September 26, 2008 09:42

ByFrancesca Segal, Francesca Segal

1 min read

These days it's fairly common to have parents of different religious denominations. While no one could argue that it makes life any simpler, it is not unusual to identify with two faiths. But what about three? Sadia Shepard grew up in Boston, raised by a white Protestant father, Pakistani Muslim mother, and her beloved maternal grandmother Nana who, when Shepard was 13, revealed that she was originally from the tiny Bene Israel community in India.

Nana had followed the man she loved to Pakistan during partition and, as she promised him, raised their children, including Sadia's mother, as Muslims. But in her old age, Nana seems to be drawn back to Judaism.

The Bene Israel are considered one of the Lost Tribes, shipwrecked on the Konkan coast of India 2,000 years ago.
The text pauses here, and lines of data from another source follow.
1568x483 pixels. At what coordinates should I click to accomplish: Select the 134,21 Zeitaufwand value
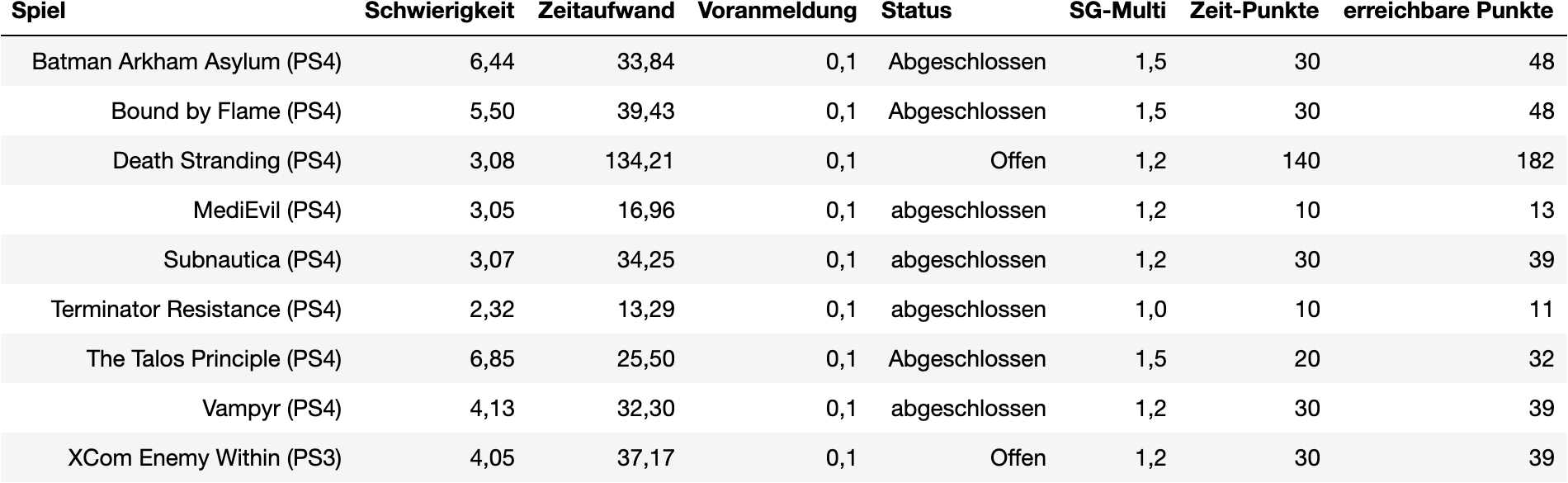[640, 161]
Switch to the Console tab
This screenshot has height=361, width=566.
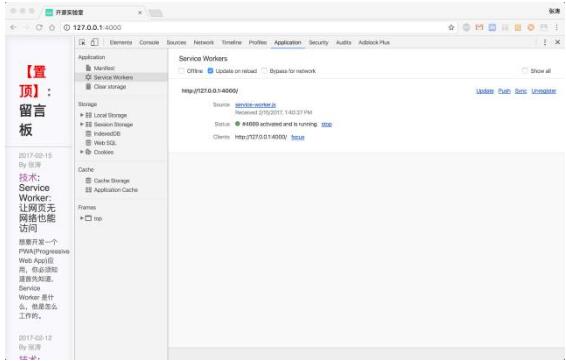[149, 42]
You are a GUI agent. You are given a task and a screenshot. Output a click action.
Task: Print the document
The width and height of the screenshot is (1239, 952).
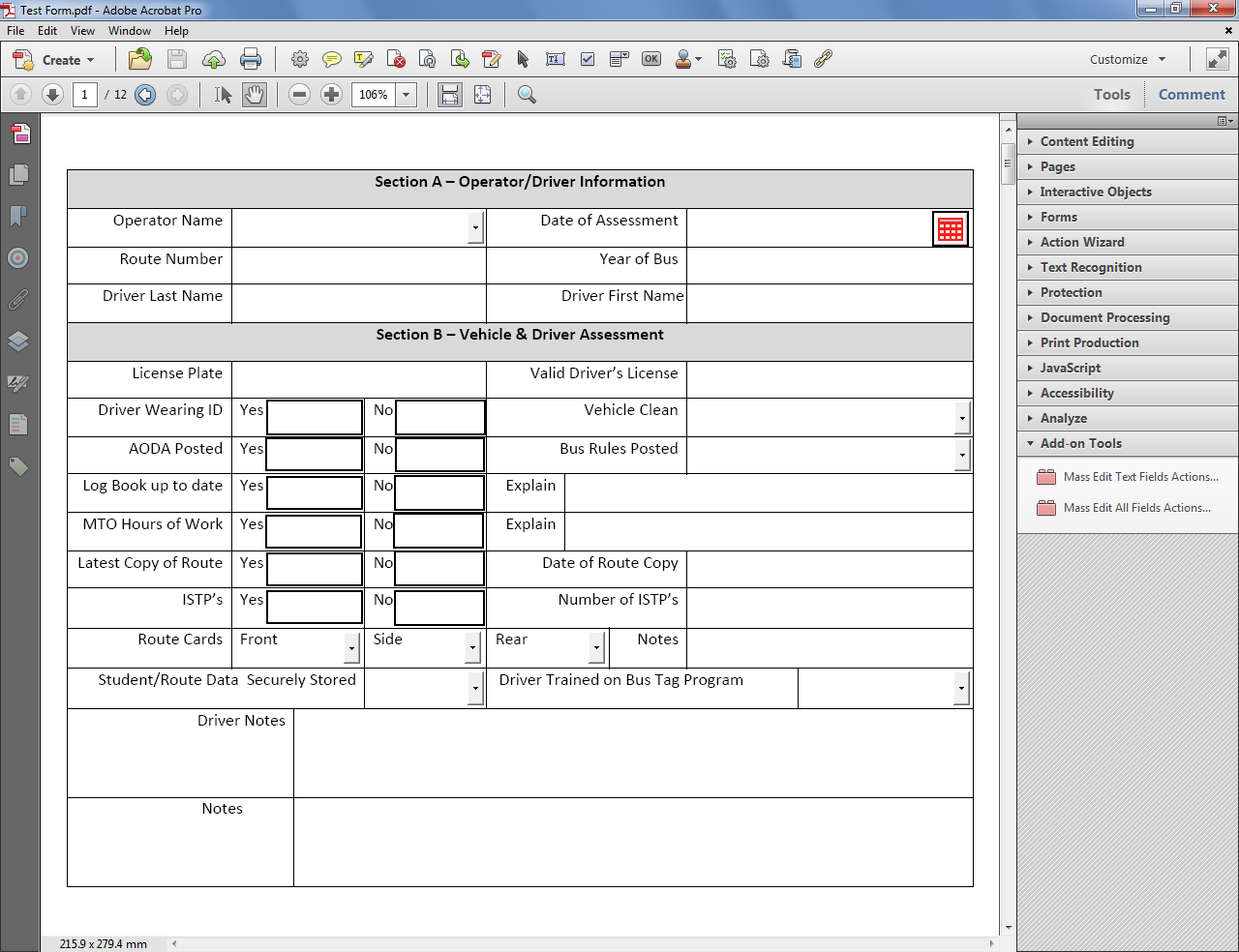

Isolated from other Jews, they retained an idiosyncratic but faithfully practised collection of rituals, but most have made aliyah, leaving a shrinking, elderly community.

After her grandmother's death, Shepard was determined to discover more about the remaining community and set off for India with a camera and a mimeograph of her grandmother's family tree, spending more than a year capturing the Bene Israel. In doing so, she came closer to understanding her own rich and complicated heritage.